Just a week before, we’d walked through Tikochin Forest, where Jews had been force-marched in, many already near death from weakness and starvation. There, the trees have no branches, no leaves. Nothing new grows, just mammoth tree trunks on either side of the dirt path leading to three mass graves, each site draped now in very large Israeli flags, where Israeli officers pay their respects.  In my imagination, Nazis bully us, smash their rifle-butts against our ribs, our heads, our backs to make us go faster. But we can’t, we are so near death. Some of us fall to the ground, lifeless even as we fall.

The Warsaw Ghetto uprising, and the remnant wall. Operation Reinhart. Chachmei Lublin. Treblinka. the Nozyk shul. The Tempel shul. The Rebbe Elimelech of Lezajsk. Majdanek. Crematoria. Krakow. The Rama. Tosafot Yom Tov. The Hocha shul. Schindler and ‘his’ Jews in his factory.

So many reminders of deep Jewish life and most painful Jewish death all over Poland.
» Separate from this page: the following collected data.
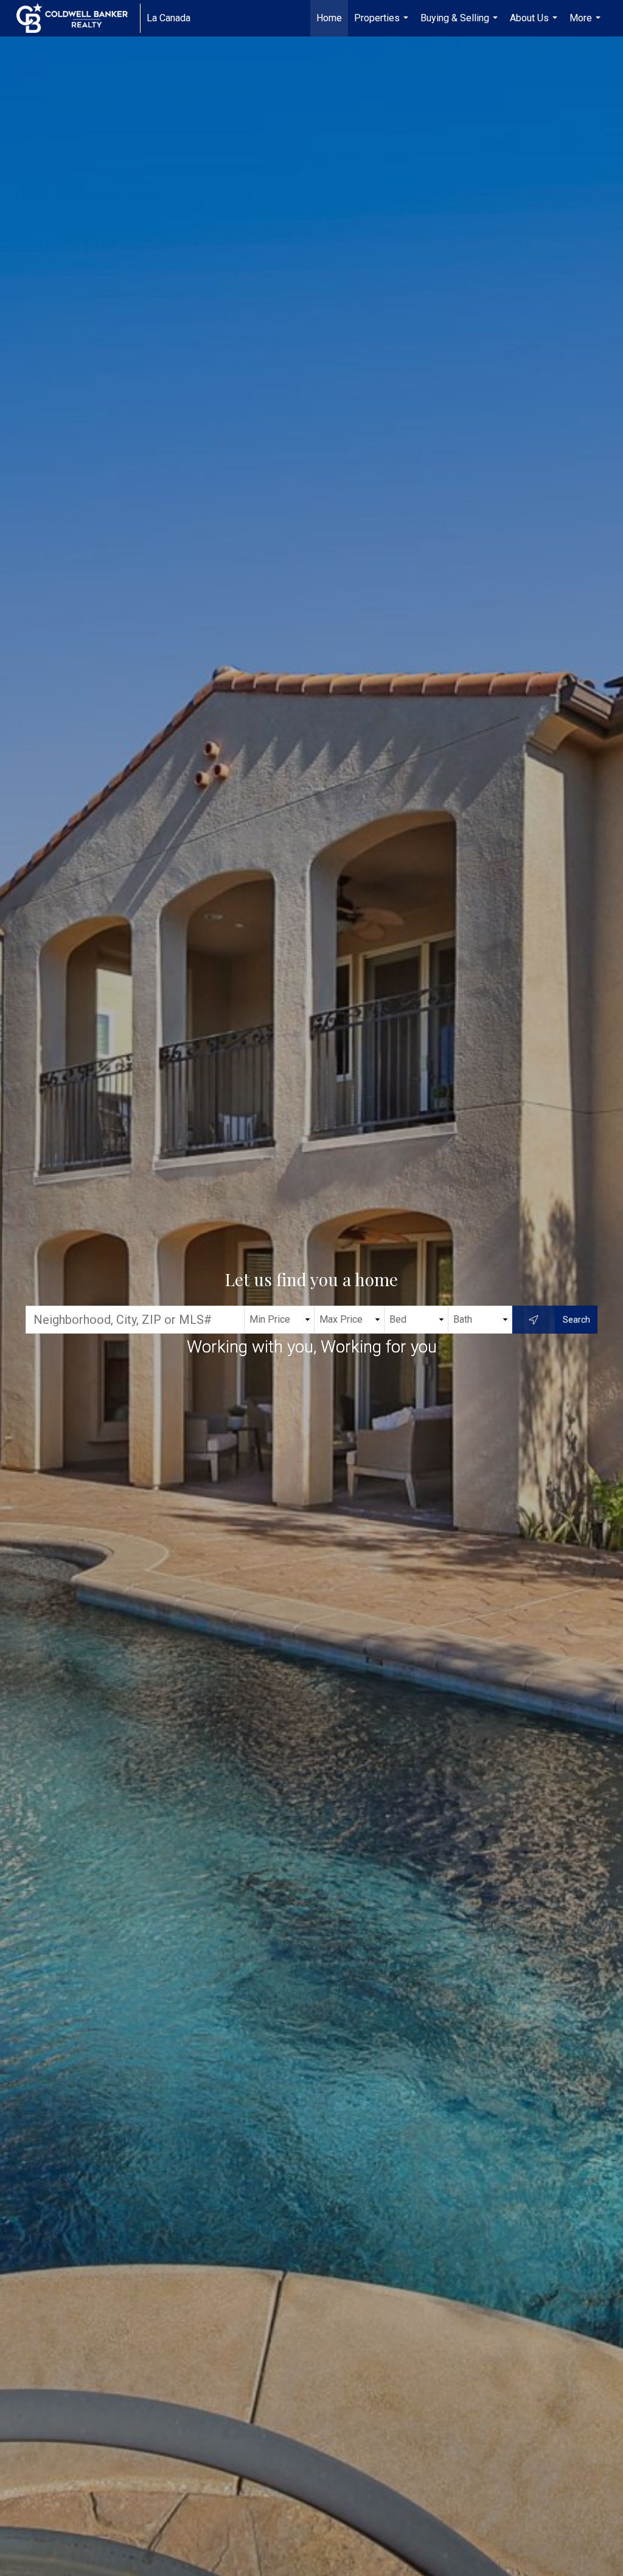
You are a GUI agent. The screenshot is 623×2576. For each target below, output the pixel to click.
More (586, 24)
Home (329, 18)
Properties (382, 24)
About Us (535, 24)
The Poles, the Lithuanians, the Hungarians, all Hitler’s willing executioners, often gleefully torturing Jewish people. And so many other places and issues and thoughts and pain.

We now have America, as long as that haven lasts.

But we definitely have Israel, our true home, where we Jews will be in charge of the fate of our people. And so it continues for us as Jews whose souls were in Poland, and for us as Jews, part of this mission, living in New York and elsewhere.

On a personal note: when I finished learning the Tractate Taanis in memory of my parents and those of my wife’s, I was excited to make a siyum in Poland. (A siyum is the traditional ceremony one makes upon completing a tractate.) I made a siyum in that very country whose populace sought to destroy the Jewish nation and our Torah, and here I was, in their face, showing them all that we Jews and our Torah live on.

For more than thirty years, Chaim Weinstein taught English in grades six through college in New York City public schools as well as in several parochial schools. His poems and stories have appeared on The Jewish Writing Project, and his short story, “Ball Games and Things,” was published in Brooklyn College’s literary magazine, Nocturne.